» **Selected text**:

Senator Joseph McCarthy investigated people who protested the war in Vietnam, better known as the Second World War. Fortunately, that war was over before Christopher Columbus sailed to America; otherwise, we might have never experienced the Renaissance.

Apparently, not too much according to many of the nation’s 17-year-olds. With such a poor understanding of history, our youth have little hope of becoming well prepared citizens. Our education system has overwhelmingly moved towards a focus on reading and math, while overlooking many of the other components of a strong liberal arts education. Common Core thinks that an education with more breadth won’t only help improve cultural literacy, but will also have the effect of improving core skills as students’ minds are opened to critical, creative thinking.

» **What to work on**:
a: Name every war and historical period mentioned in the first paragraph of the passage on history education.
b: Summarize the passage on history education in two sentences.
c: Write the next part of the passage on history education, starting after its final sentence.

» **Recorded information**:
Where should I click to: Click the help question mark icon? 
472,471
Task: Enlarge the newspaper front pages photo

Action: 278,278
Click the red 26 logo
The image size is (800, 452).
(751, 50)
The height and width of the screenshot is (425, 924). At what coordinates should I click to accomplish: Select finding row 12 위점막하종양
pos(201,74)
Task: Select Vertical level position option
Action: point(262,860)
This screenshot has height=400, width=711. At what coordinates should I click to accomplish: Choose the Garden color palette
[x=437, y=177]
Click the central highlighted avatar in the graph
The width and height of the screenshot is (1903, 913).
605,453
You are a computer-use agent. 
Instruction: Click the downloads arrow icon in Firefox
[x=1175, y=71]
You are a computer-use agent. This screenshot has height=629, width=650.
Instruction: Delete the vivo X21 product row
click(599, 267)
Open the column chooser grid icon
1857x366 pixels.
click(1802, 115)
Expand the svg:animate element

» **Task-by-task answers**:
a: The war in Vietnam, the Second World War, and the Renaissance.

b: Many of the nation's 17-year-olds show a poor understanding of history, which leaves young people with little hope of becoming well-prepared citizens. The education system has focused heavily on reading and math while overlooking other parts of a strong liberal arts education, and Common Core thinks a broader education would improve both cultural literacy and core skills.

c:
I Got an A on the Test, Give Me a Job

There’s a lot more that we could tell you about this Washington, DC based organization; however, Common Core’s website does a fine job of telling their story. The site is a little tough to read with all of the different blocks of text, but the design is fresh and the content is great. Common Core needs help promoting a liberal arts education in schools. They provide quality education standards, programs, and curricula, as well as data and reports on the state of education. Since Common Core is just launching, they need someone who can do it all – from research to organizing events, from writing proposals and reports to analyzing public policy. Unfortunately, Common Core doesn’t list this job on their own site, but it can be found here on Idealist. They would like to hear from all applicants by April 9th, so you should get your resume, cover letter, writing sample, and references to Lynne Munson at lmunson@commoncore.org as soon as possible.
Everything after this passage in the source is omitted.